What to work on: Rewrite the rows from the start of the records through the line containing "tap(321, 23)", changing "Analyze" to "View" and leaving everything else unchanged.

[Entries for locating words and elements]
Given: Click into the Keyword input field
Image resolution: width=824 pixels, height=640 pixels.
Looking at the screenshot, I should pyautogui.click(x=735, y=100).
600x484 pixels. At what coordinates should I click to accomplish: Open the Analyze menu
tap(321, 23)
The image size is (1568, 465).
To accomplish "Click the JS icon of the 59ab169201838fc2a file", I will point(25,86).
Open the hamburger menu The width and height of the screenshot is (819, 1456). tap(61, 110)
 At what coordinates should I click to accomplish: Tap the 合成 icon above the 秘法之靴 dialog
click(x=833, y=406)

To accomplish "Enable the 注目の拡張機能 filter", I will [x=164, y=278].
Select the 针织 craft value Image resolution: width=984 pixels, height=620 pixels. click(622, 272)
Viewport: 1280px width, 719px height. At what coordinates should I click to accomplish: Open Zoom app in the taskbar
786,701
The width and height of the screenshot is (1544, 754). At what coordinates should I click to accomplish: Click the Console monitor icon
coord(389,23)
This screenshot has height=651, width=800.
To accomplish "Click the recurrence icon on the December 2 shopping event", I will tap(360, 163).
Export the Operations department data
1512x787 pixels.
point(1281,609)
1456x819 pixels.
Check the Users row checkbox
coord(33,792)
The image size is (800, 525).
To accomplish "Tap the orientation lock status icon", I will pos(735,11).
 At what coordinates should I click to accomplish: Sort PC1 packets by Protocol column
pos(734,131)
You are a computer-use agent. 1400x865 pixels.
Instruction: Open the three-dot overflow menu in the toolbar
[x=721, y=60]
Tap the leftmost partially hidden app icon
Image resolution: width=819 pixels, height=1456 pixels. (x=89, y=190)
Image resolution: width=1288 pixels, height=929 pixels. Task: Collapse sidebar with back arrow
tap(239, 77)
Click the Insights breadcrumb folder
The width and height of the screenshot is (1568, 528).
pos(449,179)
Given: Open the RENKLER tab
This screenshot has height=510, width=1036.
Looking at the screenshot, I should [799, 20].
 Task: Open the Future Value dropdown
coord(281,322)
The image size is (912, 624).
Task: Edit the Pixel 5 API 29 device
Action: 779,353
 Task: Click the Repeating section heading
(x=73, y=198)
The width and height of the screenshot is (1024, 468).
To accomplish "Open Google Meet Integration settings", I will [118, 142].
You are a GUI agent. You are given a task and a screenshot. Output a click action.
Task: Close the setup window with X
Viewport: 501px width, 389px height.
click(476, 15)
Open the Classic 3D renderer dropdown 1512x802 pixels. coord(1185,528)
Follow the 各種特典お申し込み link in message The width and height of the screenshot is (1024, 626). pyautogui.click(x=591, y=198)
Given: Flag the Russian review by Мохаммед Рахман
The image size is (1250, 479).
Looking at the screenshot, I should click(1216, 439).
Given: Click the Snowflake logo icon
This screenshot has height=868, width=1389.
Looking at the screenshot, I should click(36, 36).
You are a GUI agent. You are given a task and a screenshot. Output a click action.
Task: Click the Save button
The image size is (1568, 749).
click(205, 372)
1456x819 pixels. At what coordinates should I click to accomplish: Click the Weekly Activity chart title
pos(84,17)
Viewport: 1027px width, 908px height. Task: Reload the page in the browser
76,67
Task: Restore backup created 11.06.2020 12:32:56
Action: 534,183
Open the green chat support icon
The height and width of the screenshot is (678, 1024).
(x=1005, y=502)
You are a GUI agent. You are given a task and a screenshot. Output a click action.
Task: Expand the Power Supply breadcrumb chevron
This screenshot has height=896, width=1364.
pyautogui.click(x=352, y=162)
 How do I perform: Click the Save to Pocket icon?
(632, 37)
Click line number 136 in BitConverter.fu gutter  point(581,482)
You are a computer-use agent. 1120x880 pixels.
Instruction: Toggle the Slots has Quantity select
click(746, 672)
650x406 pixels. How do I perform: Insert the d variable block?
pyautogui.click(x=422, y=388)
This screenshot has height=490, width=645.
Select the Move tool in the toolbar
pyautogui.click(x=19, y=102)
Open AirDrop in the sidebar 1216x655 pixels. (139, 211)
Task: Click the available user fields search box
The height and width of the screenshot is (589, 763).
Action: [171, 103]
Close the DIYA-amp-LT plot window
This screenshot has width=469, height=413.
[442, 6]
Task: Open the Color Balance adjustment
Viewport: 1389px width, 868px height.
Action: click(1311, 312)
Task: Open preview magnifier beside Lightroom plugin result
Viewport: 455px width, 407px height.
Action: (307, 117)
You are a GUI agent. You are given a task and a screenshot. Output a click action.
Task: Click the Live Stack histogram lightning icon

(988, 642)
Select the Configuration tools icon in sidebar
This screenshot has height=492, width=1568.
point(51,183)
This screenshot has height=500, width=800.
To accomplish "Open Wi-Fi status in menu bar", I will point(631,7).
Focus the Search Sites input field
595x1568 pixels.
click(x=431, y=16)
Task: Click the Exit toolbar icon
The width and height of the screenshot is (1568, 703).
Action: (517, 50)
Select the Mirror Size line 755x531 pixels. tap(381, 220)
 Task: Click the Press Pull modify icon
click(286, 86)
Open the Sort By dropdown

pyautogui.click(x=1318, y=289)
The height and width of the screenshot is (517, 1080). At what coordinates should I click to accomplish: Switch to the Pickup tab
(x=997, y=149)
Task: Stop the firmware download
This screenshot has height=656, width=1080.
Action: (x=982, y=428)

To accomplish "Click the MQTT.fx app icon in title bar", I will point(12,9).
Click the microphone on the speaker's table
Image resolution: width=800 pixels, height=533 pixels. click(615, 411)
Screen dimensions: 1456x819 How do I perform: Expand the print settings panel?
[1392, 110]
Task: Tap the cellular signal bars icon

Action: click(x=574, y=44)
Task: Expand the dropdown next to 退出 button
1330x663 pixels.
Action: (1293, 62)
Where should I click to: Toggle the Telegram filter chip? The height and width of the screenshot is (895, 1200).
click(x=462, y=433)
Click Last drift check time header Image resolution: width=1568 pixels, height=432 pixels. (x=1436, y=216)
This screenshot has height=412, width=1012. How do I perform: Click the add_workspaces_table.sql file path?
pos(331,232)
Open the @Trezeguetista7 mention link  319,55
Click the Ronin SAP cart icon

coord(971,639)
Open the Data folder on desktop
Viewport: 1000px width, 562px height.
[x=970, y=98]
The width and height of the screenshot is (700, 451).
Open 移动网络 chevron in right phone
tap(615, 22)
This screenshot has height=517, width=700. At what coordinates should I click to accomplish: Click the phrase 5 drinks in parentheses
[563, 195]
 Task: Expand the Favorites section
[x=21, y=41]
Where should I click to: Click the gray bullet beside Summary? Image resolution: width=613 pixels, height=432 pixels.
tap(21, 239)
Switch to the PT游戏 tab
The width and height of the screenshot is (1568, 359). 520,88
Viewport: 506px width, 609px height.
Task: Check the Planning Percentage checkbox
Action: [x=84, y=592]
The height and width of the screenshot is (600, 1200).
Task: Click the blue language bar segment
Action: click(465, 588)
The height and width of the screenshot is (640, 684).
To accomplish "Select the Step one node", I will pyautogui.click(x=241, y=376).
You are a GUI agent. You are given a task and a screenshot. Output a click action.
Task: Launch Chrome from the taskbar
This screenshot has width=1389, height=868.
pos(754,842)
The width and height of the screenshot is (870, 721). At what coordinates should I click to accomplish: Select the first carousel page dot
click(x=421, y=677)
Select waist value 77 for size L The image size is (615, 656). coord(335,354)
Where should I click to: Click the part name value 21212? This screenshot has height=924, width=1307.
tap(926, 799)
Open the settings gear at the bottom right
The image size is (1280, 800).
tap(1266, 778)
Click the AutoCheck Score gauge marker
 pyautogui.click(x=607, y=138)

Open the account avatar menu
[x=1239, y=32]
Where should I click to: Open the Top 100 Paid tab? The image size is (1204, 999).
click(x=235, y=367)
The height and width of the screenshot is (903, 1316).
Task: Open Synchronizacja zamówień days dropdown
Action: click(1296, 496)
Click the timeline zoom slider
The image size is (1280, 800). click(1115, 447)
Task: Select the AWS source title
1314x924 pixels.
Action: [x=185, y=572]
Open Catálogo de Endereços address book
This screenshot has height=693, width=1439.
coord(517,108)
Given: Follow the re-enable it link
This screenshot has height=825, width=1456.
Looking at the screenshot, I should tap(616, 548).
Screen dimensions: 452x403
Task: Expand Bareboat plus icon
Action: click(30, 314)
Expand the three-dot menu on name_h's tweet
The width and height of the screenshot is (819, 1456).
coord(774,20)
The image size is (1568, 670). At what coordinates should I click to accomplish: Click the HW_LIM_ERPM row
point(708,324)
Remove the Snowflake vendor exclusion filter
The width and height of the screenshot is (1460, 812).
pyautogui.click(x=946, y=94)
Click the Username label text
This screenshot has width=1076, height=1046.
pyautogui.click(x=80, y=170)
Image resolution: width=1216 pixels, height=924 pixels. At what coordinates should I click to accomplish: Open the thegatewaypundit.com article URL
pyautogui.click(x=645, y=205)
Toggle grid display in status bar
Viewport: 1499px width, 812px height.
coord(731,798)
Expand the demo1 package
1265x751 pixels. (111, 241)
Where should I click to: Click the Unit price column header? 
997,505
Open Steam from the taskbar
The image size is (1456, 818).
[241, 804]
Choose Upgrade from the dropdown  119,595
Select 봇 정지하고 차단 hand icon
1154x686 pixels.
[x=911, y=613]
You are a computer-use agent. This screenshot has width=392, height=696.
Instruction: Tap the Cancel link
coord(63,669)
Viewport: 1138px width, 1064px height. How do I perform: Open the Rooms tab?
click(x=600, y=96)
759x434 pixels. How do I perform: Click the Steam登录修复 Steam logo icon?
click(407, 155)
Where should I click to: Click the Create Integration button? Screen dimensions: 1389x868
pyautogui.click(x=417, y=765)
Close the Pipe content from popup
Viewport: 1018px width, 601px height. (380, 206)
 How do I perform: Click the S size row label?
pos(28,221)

Answer for this exercise:
Given: Click into the Keyword input field
Image resolution: width=824 pixels, height=640 pixels.
Looking at the screenshot, I should pyautogui.click(x=735, y=100).
600x484 pixels. At what coordinates should I click to accomplish: Open the View menu
tap(321, 23)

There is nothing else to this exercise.